The face-to-face negotiation did not produce a settlement, but Lloyd says Pawlenty's presence allowed a forum for each side to air concerns.
I think he got us kick-started, if that's the right word. We seemed to be at a stalemate the last few times we got together. ... Whether we got agreement on all the issues is not the issue. We just continued to talk and kept moving on.
"It's the only way we're going to get a finished product. If we don't do that, we're going to be out a long time. And that's why I think he needs to stay involved in it, to keep things moving forward," Lloyd says.
The Met Council's Peter Bell says the negotiation was frank and cordial. He agrees the session with governor was productive.
"We understand that was important to them, and it was one of the reasons the governor felt he needed to make every effort to see if a breakthrough was possible," Bell says.
After the session, the disagreement over higher health benefit costs for workers remains. Bell says there's no silver bullet.
"Other elected officials, and to some extent, the press have insinuated that if we would just look at other approaches and restructure the offerings, that there might be savings that could satisfy the union. The truth of the matter is I think there is very little prospect for that. The facts are, unfortunately, what the facts are," Bell says.
Bell maintains there's only three options for resolving the strike, now entering its sixth week.
"Raise fares or cut service -- that's one way, which I'm very hesitant to do. The second is we could get more resources from the Legislature. I think the prospects for that are nil. Or the union could accept modest curtailments of what they acknowledge is a very, very generous benefit package," says Bell.
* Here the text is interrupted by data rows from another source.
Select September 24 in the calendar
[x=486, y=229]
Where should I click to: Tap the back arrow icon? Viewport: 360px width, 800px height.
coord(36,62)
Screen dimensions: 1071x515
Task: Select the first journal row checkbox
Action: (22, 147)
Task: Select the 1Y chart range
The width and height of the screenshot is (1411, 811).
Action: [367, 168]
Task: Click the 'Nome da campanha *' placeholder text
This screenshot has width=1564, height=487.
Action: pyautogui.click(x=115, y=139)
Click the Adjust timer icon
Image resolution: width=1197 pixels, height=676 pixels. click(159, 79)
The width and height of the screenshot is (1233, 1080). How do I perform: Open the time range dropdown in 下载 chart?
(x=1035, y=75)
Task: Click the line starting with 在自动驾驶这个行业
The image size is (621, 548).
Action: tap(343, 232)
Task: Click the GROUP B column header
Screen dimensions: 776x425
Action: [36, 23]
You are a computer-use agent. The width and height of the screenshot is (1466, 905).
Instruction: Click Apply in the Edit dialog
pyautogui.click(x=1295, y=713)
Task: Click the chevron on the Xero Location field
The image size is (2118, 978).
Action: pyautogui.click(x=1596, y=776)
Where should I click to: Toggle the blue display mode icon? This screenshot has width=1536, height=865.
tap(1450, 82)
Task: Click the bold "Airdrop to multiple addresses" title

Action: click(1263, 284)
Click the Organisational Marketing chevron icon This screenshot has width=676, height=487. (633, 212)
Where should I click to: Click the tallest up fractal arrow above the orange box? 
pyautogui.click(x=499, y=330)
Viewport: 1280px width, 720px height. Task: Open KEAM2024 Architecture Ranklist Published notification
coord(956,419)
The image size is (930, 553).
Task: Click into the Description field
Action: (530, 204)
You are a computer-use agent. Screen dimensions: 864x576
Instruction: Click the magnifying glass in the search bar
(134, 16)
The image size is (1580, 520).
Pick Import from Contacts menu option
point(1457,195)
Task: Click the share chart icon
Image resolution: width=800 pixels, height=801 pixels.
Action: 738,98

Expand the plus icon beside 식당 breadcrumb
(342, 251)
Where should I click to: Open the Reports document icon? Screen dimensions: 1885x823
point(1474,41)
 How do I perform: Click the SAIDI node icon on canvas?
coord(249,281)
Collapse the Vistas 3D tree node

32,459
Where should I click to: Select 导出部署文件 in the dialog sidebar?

The union's Ron Lloyd insists the Met Council can find the money needed to complete what he calls a fair contract.
The meeting comes following two failed legislative actions related to the strike. One would have had the union work under the old contract. Another would have converted the bus system back into private company. Lloyd says he's encouraged that was voted down by the Republican-controlled House of Representatives.
"That's how the public sector here in the metropolitan area ended up with transit in the first place, because the private people couldn't make it work," Lloyd says.
Lloyd says the 2,200 members of the Amalgamated Transit Union Local 1005 remain committed to hold out for a better contract.
"My members are doing fine. They're out there doing their responsibility. Ninety-four percent of the folks voted to go out, and they're out there doing what they need to," says Lloyd.
The two sides scheduled another session Monday with a state mediator. It was set up before this week's meeting with the governor.